▼▼▼
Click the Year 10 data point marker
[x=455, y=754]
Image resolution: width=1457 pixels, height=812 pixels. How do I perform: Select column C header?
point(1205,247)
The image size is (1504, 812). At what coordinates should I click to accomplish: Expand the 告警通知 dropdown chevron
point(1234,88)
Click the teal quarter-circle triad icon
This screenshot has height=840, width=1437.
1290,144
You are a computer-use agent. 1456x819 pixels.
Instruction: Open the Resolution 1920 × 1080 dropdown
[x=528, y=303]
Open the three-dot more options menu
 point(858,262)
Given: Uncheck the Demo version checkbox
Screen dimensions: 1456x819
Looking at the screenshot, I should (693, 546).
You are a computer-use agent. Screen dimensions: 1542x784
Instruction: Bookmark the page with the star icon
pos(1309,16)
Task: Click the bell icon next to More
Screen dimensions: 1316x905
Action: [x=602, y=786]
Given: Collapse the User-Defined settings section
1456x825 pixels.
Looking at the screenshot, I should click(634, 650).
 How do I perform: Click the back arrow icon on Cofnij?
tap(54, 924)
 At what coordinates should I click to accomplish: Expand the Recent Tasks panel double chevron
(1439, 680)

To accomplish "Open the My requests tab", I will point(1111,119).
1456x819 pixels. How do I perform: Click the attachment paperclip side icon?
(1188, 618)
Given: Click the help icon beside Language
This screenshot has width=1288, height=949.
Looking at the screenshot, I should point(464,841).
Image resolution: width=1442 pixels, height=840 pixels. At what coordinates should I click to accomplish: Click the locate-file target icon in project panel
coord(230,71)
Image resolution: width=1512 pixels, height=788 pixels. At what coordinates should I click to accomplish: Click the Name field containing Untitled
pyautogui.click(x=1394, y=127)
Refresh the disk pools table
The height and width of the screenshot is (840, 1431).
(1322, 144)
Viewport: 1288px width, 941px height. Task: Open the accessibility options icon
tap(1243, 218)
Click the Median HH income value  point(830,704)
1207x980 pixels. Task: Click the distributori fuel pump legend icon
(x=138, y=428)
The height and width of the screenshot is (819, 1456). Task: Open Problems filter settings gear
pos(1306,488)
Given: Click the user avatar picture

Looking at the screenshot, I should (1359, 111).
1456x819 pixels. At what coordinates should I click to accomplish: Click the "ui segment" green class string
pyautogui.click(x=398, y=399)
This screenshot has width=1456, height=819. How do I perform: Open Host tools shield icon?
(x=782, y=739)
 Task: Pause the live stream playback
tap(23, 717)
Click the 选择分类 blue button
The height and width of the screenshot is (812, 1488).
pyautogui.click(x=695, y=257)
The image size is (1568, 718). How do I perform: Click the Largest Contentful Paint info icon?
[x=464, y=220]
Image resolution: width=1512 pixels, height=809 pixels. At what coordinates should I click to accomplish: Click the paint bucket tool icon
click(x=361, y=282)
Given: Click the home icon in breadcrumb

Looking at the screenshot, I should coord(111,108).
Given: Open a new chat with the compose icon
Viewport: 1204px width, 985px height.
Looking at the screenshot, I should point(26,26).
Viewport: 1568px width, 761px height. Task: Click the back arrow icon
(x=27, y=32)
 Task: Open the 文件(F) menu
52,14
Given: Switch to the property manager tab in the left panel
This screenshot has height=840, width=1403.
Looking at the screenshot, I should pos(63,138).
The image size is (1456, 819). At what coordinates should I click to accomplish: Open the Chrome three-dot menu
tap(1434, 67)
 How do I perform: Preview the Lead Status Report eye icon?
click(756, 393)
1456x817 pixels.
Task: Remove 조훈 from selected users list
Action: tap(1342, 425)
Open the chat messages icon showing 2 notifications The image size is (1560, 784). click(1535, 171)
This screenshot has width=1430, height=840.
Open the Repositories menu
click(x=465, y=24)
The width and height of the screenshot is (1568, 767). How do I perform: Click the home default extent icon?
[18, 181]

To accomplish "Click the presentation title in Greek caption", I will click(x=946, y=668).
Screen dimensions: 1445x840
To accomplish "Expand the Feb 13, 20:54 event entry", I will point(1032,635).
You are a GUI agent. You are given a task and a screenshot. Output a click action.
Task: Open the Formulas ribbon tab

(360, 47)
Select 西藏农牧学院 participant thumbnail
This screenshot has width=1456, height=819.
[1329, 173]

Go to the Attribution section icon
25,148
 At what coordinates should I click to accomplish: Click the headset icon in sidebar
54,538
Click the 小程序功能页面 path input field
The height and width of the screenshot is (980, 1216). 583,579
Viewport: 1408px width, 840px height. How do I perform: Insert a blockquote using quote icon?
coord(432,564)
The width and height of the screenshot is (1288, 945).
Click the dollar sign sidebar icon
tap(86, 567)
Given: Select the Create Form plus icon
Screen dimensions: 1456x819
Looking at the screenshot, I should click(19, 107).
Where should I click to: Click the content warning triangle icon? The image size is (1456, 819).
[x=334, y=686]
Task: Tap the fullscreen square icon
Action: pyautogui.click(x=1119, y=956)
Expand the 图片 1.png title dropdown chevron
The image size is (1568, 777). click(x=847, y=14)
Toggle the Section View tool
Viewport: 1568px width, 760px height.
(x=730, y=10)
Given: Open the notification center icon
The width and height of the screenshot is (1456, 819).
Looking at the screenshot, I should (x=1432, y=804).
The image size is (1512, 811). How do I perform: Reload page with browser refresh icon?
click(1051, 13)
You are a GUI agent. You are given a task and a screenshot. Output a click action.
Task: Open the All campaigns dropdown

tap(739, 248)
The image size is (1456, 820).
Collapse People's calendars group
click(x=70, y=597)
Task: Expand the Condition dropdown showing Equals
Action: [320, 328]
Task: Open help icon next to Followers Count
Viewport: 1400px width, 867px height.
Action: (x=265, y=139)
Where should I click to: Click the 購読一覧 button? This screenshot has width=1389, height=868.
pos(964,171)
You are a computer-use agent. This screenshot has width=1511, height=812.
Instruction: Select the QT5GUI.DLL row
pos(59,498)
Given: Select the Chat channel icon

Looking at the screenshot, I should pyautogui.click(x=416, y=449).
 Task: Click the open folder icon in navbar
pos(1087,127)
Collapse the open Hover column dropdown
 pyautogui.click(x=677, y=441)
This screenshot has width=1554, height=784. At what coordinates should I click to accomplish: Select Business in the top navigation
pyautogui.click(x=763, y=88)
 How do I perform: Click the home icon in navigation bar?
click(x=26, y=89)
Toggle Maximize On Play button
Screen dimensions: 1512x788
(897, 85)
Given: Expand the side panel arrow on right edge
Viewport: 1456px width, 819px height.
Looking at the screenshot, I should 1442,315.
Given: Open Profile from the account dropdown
▲▲▲
### [Task description]
The answer consists of every entry, returned exactly.

### [Answer to this problem]
Click the Year 10 data point marker
[x=455, y=754]
Image resolution: width=1457 pixels, height=812 pixels. How do I perform: Select column C header?
point(1205,247)
The image size is (1504, 812). At what coordinates should I click to accomplish: Expand the 告警通知 dropdown chevron
point(1234,88)
Click the teal quarter-circle triad icon
This screenshot has height=840, width=1437.
1290,144
You are a computer-use agent. 1456x819 pixels.
Instruction: Open the Resolution 1920 × 1080 dropdown
[x=528, y=303]
Open the three-dot more options menu
 point(858,262)
Given: Uncheck the Demo version checkbox
Screen dimensions: 1456x819
Looking at the screenshot, I should (693, 546).
You are a computer-use agent. Screen dimensions: 1542x784
Instruction: Bookmark the page with the star icon
pos(1309,16)
Task: Click the bell icon next to More
Screen dimensions: 1316x905
Action: [x=602, y=786]
Given: Collapse the User-Defined settings section
1456x825 pixels.
Looking at the screenshot, I should click(634, 650).
 How do I perform: Click the back arrow icon on Cofnij?
tap(54, 924)
 At what coordinates should I click to accomplish: Expand the Recent Tasks panel double chevron
(1439, 680)

To accomplish "Open the My requests tab", I will point(1111,119).
1456x819 pixels. How do I perform: Click the attachment paperclip side icon?
(1188, 618)
Given: Click the help icon beside Language
This screenshot has width=1288, height=949.
Looking at the screenshot, I should point(464,841).
Image resolution: width=1442 pixels, height=840 pixels. At what coordinates should I click to accomplish: Click the locate-file target icon in project panel
coord(230,71)
Image resolution: width=1512 pixels, height=788 pixels. At what coordinates should I click to accomplish: Click the Name field containing Untitled
pyautogui.click(x=1394, y=127)
Refresh the disk pools table
The height and width of the screenshot is (840, 1431).
(1322, 144)
Viewport: 1288px width, 941px height. Task: Open the accessibility options icon
tap(1243, 218)
Click the Median HH income value  point(830,704)
1207x980 pixels. Task: Click the distributori fuel pump legend icon
(x=138, y=428)
The height and width of the screenshot is (819, 1456). Task: Open Problems filter settings gear
pos(1306,488)
Given: Click the user avatar picture

Looking at the screenshot, I should (1359, 111).
1456x819 pixels. At what coordinates should I click to accomplish: Click the "ui segment" green class string
pyautogui.click(x=398, y=399)
This screenshot has width=1456, height=819. How do I perform: Open Host tools shield icon?
(x=782, y=739)
 Task: Pause the live stream playback
tap(23, 717)
Click the 选择分类 blue button
The height and width of the screenshot is (812, 1488).
pyautogui.click(x=695, y=257)
The image size is (1568, 718). How do I perform: Click the Largest Contentful Paint info icon?
[x=464, y=220]
Image resolution: width=1512 pixels, height=809 pixels. At what coordinates should I click to accomplish: Click the paint bucket tool icon
click(x=361, y=282)
Given: Click the home icon in breadcrumb

Looking at the screenshot, I should coord(111,108).
Given: Open a new chat with the compose icon
Viewport: 1204px width, 985px height.
Looking at the screenshot, I should point(26,26).
Viewport: 1568px width, 761px height. Task: Click the back arrow icon
(x=27, y=32)
 Task: Open the 文件(F) menu
52,14
Given: Switch to the property manager tab in the left panel
This screenshot has height=840, width=1403.
Looking at the screenshot, I should pos(63,138).
The image size is (1456, 819). At what coordinates should I click to accomplish: Open the Chrome three-dot menu
tap(1434, 67)
 How do I perform: Preview the Lead Status Report eye icon?
click(756, 393)
1456x817 pixels.
Task: Remove 조훈 from selected users list
Action: tap(1342, 425)
Open the chat messages icon showing 2 notifications The image size is (1560, 784). click(1535, 171)
This screenshot has width=1430, height=840.
Open the Repositories menu
click(x=465, y=24)
The width and height of the screenshot is (1568, 767). How do I perform: Click the home default extent icon?
[18, 181]

To accomplish "Click the presentation title in Greek caption", I will click(x=946, y=668).
Screen dimensions: 1445x840
To accomplish "Expand the Feb 13, 20:54 event entry", I will point(1032,635).
You are a GUI agent. You are given a task and a screenshot. Output a click action.
Task: Open the Formulas ribbon tab

(360, 47)
Select 西藏农牧学院 participant thumbnail
This screenshot has width=1456, height=819.
[1329, 173]

Go to the Attribution section icon
25,148
 At what coordinates should I click to accomplish: Click the headset icon in sidebar
54,538
Click the 小程序功能页面 path input field
The height and width of the screenshot is (980, 1216). 583,579
Viewport: 1408px width, 840px height. How do I perform: Insert a blockquote using quote icon?
coord(432,564)
The width and height of the screenshot is (1288, 945).
Click the dollar sign sidebar icon
tap(86, 567)
Given: Select the Create Form plus icon
Screen dimensions: 1456x819
Looking at the screenshot, I should click(19, 107).
Where should I click to: Click the content warning triangle icon? The image size is (1456, 819).
[x=334, y=686]
Task: Tap the fullscreen square icon
Action: pyautogui.click(x=1119, y=956)
Expand the 图片 1.png title dropdown chevron
The image size is (1568, 777). click(x=847, y=14)
Toggle the Section View tool
Viewport: 1568px width, 760px height.
(x=730, y=10)
Given: Open the notification center icon
The width and height of the screenshot is (1456, 819).
Looking at the screenshot, I should (x=1432, y=804).
The image size is (1512, 811). How do I perform: Reload page with browser refresh icon?
click(1051, 13)
You are a GUI agent. You are given a task and a screenshot. Output a click action.
Task: Open the All campaigns dropdown

tap(739, 248)
The image size is (1456, 820).
Collapse People's calendars group
click(x=70, y=597)
Task: Expand the Condition dropdown showing Equals
Action: [320, 328]
Task: Open help icon next to Followers Count
Viewport: 1400px width, 867px height.
Action: (x=265, y=139)
Where should I click to: Click the 購読一覧 button? This screenshot has width=1389, height=868.
pos(964,171)
You are a computer-use agent. This screenshot has width=1511, height=812.
Instruction: Select the QT5GUI.DLL row
pos(59,498)
Given: Select the Chat channel icon

Looking at the screenshot, I should pyautogui.click(x=416, y=449).
 Task: Click the open folder icon in navbar
pos(1087,127)
Collapse the open Hover column dropdown
 pyautogui.click(x=677, y=441)
This screenshot has width=1554, height=784. At what coordinates should I click to accomplish: Select Business in the top navigation
pyautogui.click(x=763, y=88)
 How do I perform: Click the home icon in navigation bar?
click(x=26, y=89)
Toggle Maximize On Play button
Screen dimensions: 1512x788
(897, 85)
Given: Expand the side panel arrow on right edge
Viewport: 1456px width, 819px height.
Looking at the screenshot, I should 1442,315.
Given: Open Profile from the account dropdown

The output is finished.